School's out for summer! (I hope you sang that in your best Alice Cooper rock voice!) For those of you with kids, this week heralds the arrival of summer—that precious window of time chock full of summer camps, playing outside and swimming in our lakes and rivers. Like many Central Oregon parents, one of my favorite outdoor activities is taking some summer hikes with my kids. Though we hike together year round, we all cherish those summertime hikes with more time to linger, swim and enjoy warm days.

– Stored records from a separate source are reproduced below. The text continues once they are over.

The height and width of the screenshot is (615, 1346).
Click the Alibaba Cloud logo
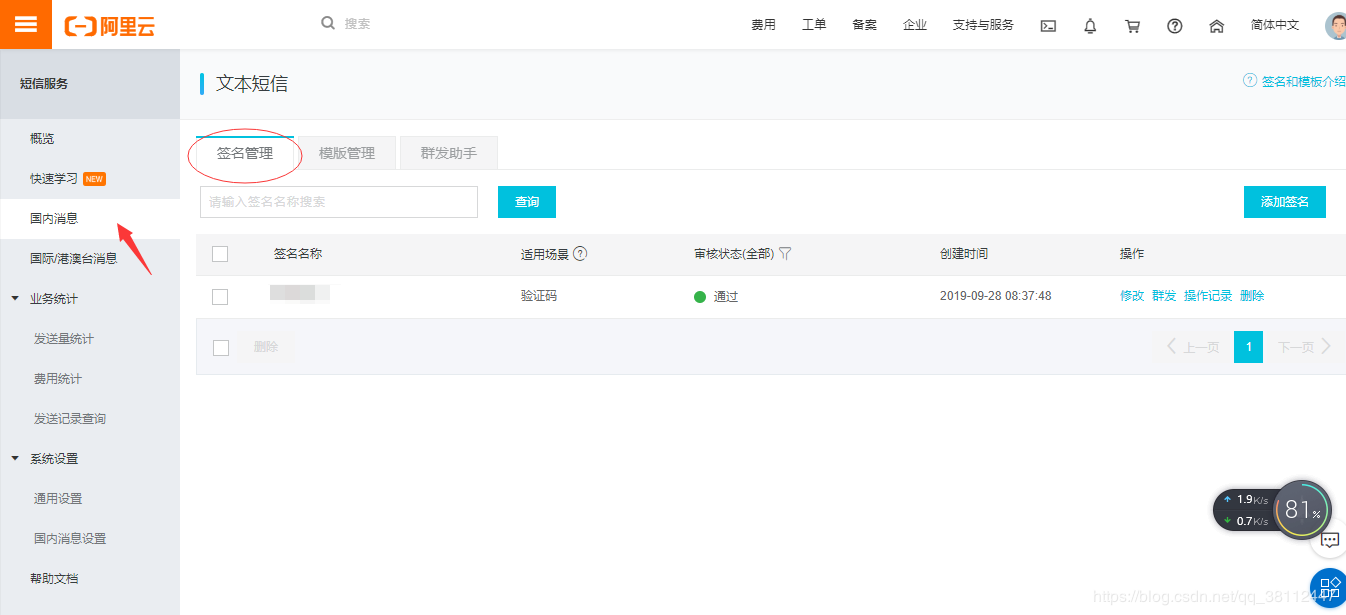pyautogui.click(x=109, y=26)
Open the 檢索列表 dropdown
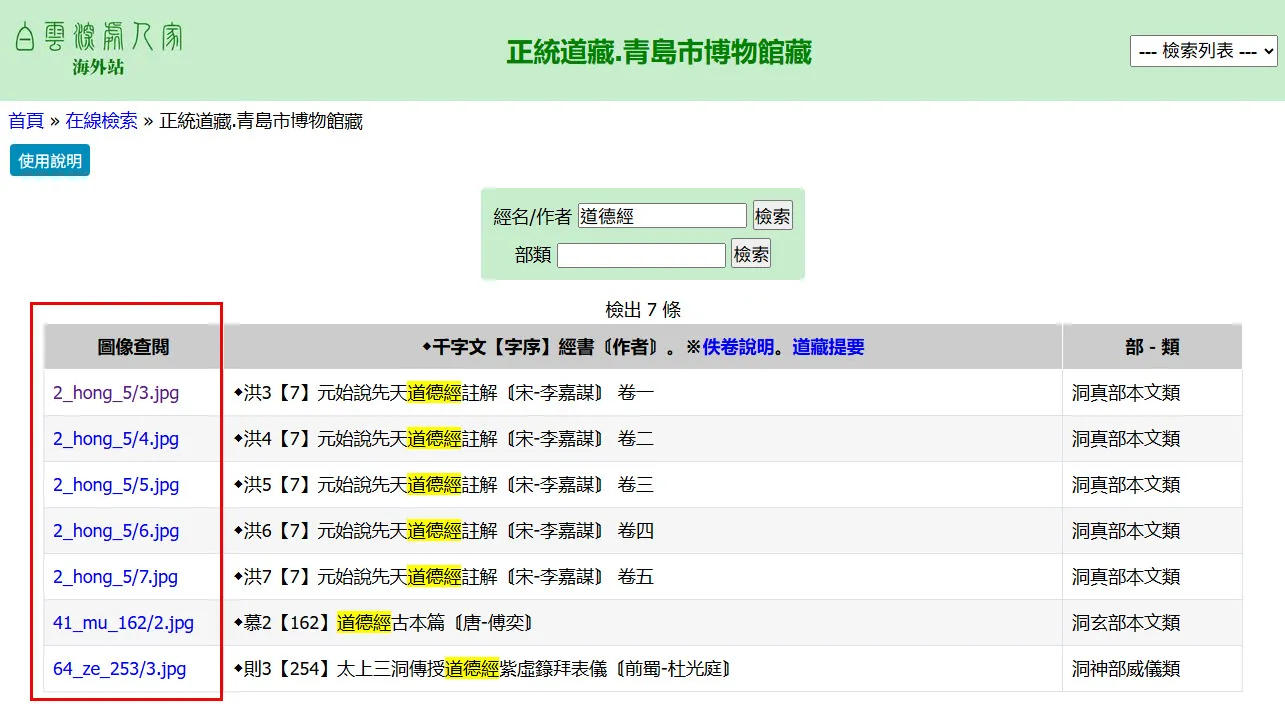The height and width of the screenshot is (713, 1285). 1203,51
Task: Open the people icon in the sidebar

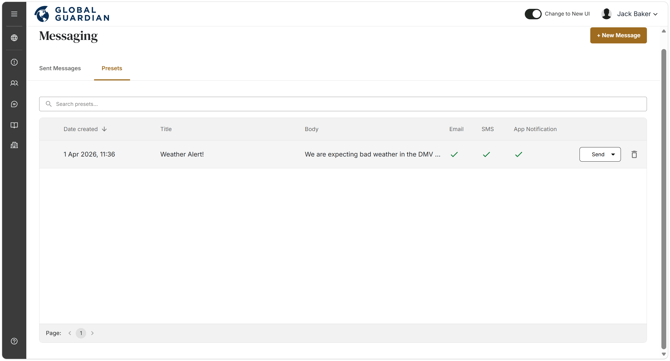Action: 14,83
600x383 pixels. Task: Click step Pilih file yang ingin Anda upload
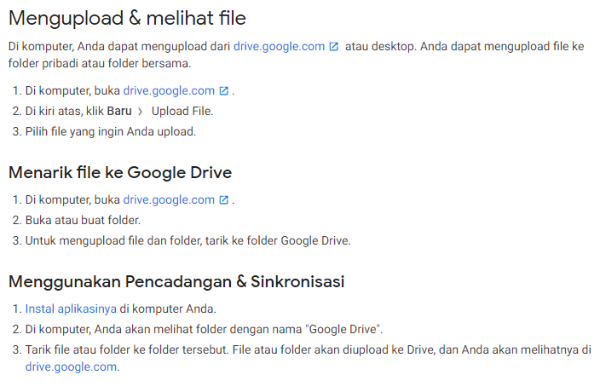pos(111,132)
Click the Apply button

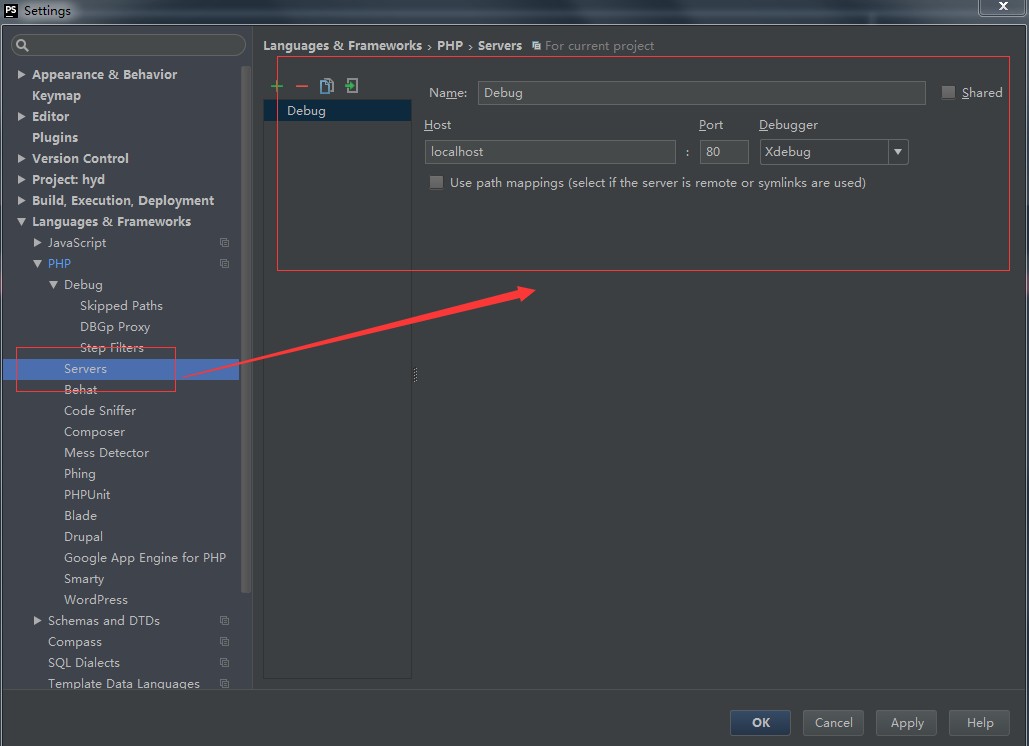pyautogui.click(x=906, y=723)
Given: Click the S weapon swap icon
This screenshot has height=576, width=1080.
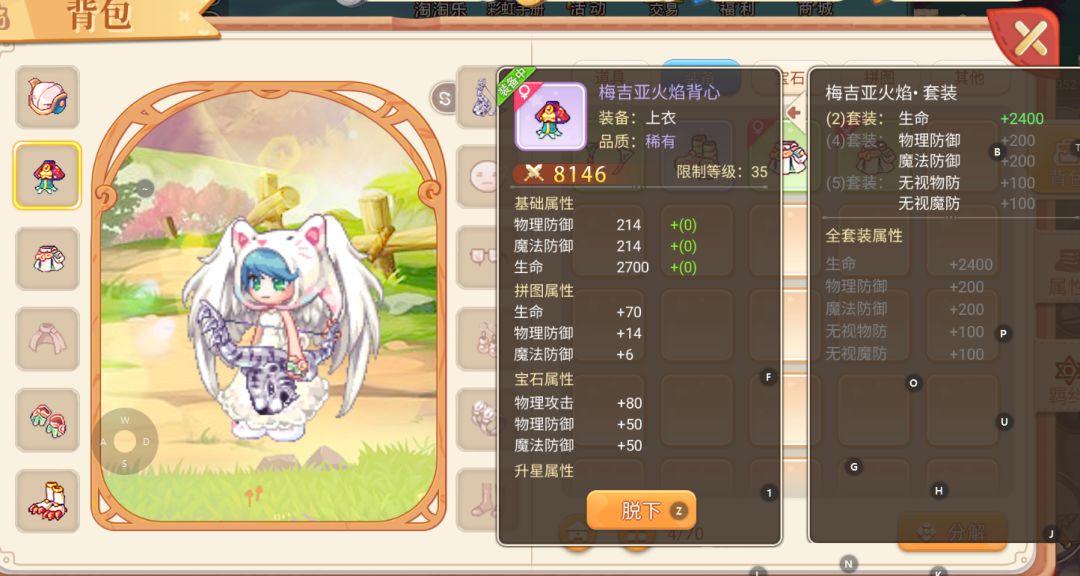Looking at the screenshot, I should [444, 98].
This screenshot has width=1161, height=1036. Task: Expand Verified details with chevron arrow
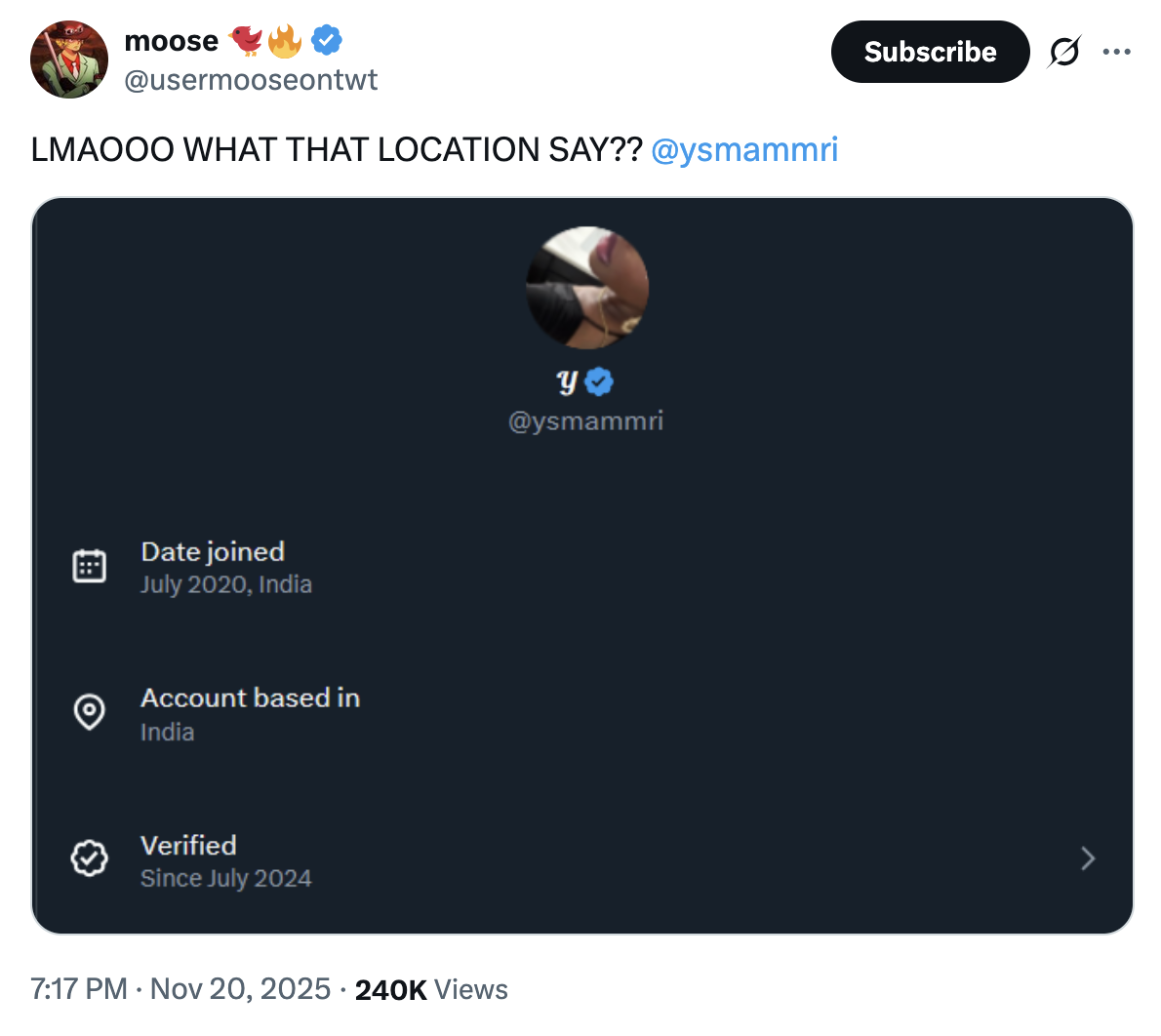(x=1088, y=858)
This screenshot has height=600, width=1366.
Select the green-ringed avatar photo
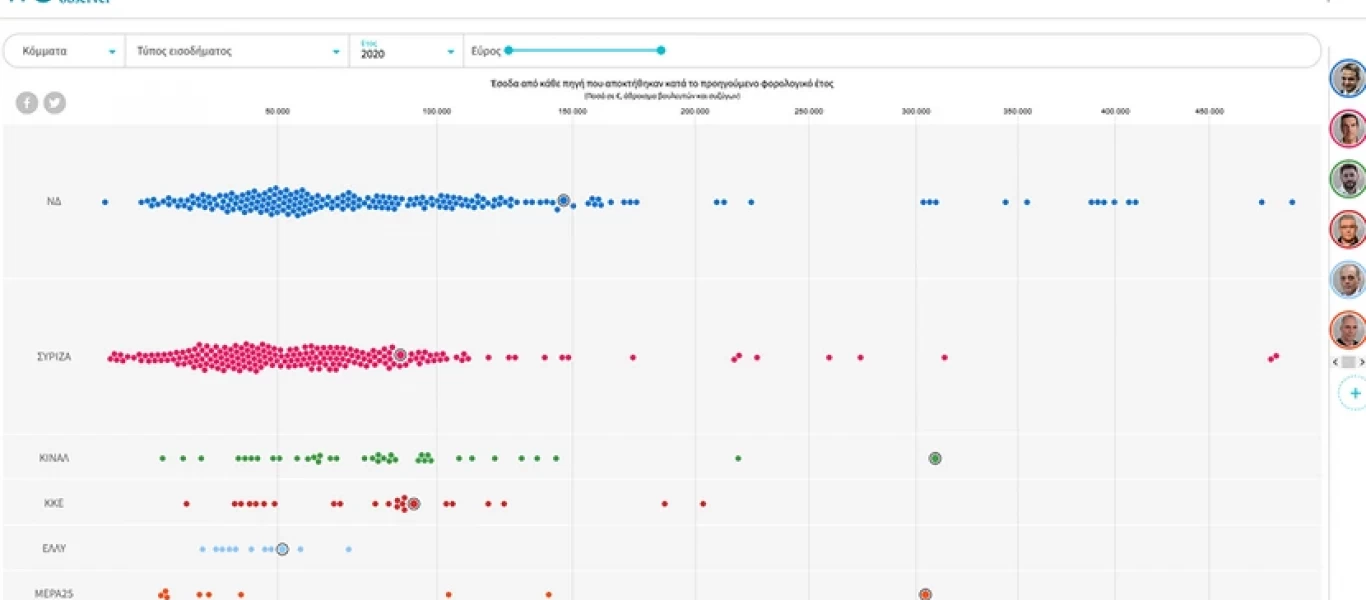point(1348,179)
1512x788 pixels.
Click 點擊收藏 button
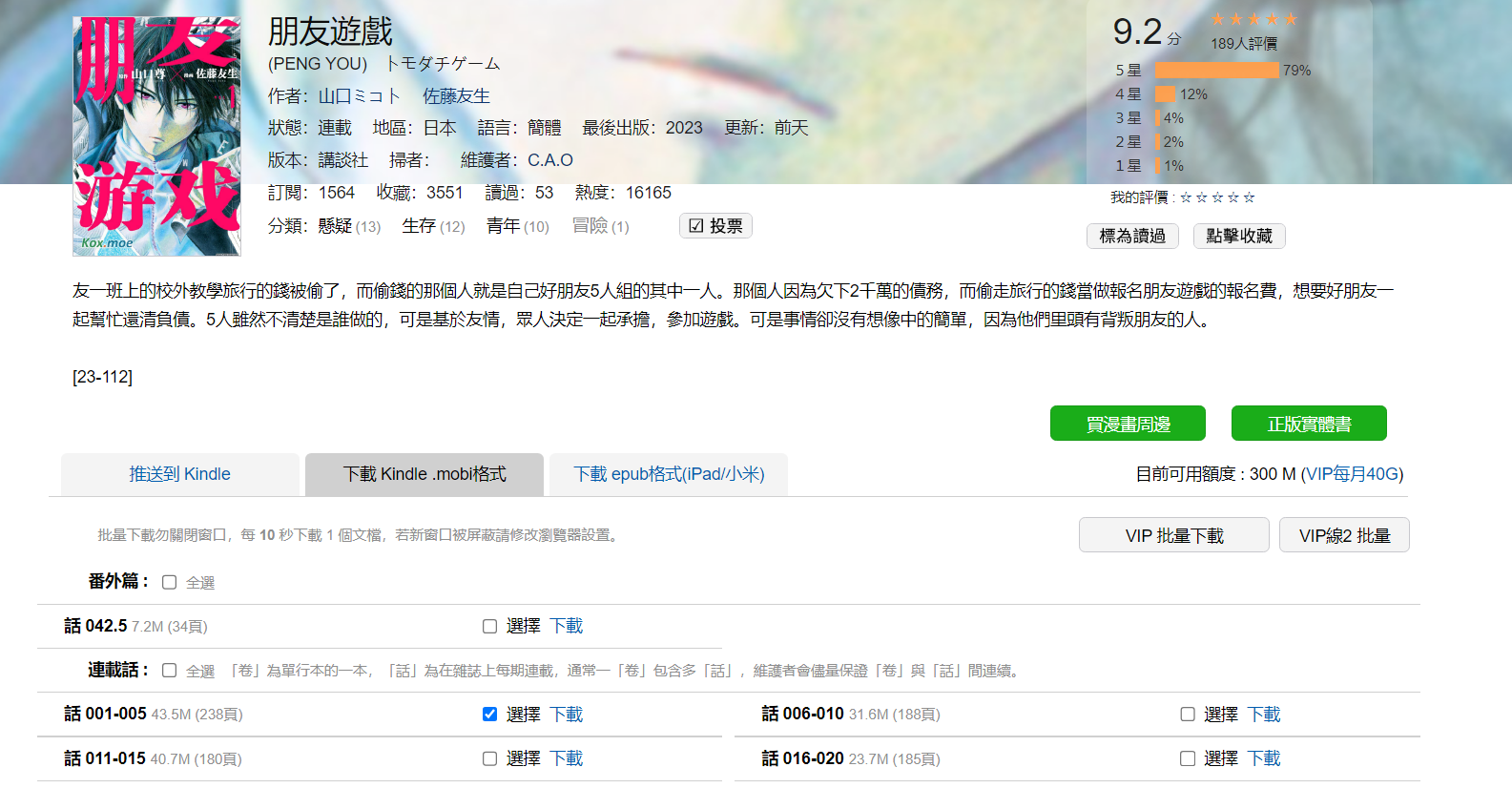pos(1239,236)
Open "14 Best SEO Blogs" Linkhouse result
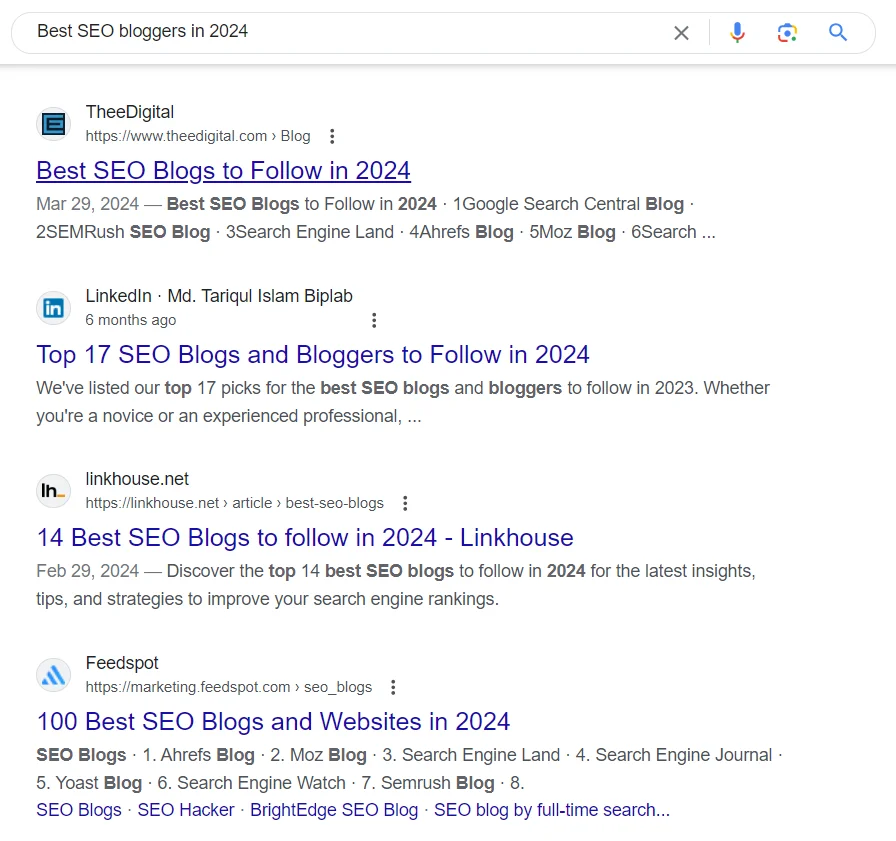 tap(305, 538)
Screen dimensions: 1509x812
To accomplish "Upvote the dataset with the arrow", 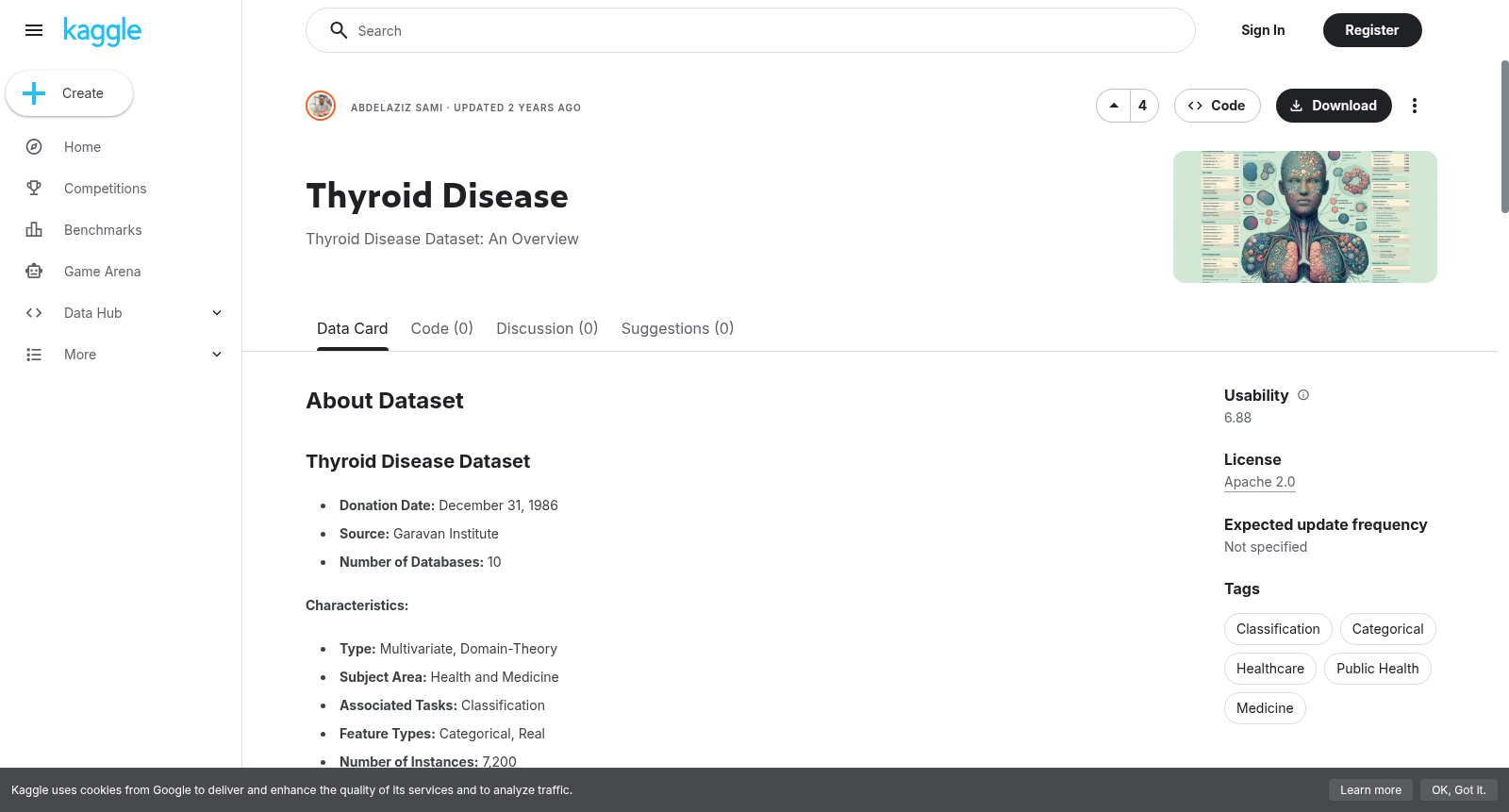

I've been hiking with my kids since they were babies. First in carriers, then holding the hands of toddlers, shorter hikes with kindergarteners and now backpacking with my almost (gasp) teenagers. While my kids love being outside, I wouldn't say they both LOVE hiking. In true sibling fashion, one loves it and will hike all day; the other likens it to torture. Yes, I know, I should have probably given up long ago, but last summer we had an epiphany which made me think the last 11 years of foot dragging have been worth it! After hiking our way up to the viewpoint on Tam MacArthur Rim, my 10-year-old turned to me in awe of the view and said, "Is this why you go hiking, mom?" Indeed, there is so much more to hiking than the first (and sometimes only!) half mile of trail!
So, if you are in the throes of toddler land or have young kiddos, hang in there, fellow parents! You, too, can get there with your kids—even the reluctant ones. Though I'm by no means an expert on hiking with kids—believe me, we've had plenty of meltdowns and forgotten shoes—here are a few tips I've learned over the years to plan a successful hiking trip with your kids, especially the small ones:
Choose your route wisely. One of the keys to a successful hike with younger kids is finding a hike that is easy for them. Think low mileage, little uphill, with lots of pint-size rewards. Luckily, here in Central Oregon, we have hordes of trails to choose from and entire books/resources dedicated to hiking with kids.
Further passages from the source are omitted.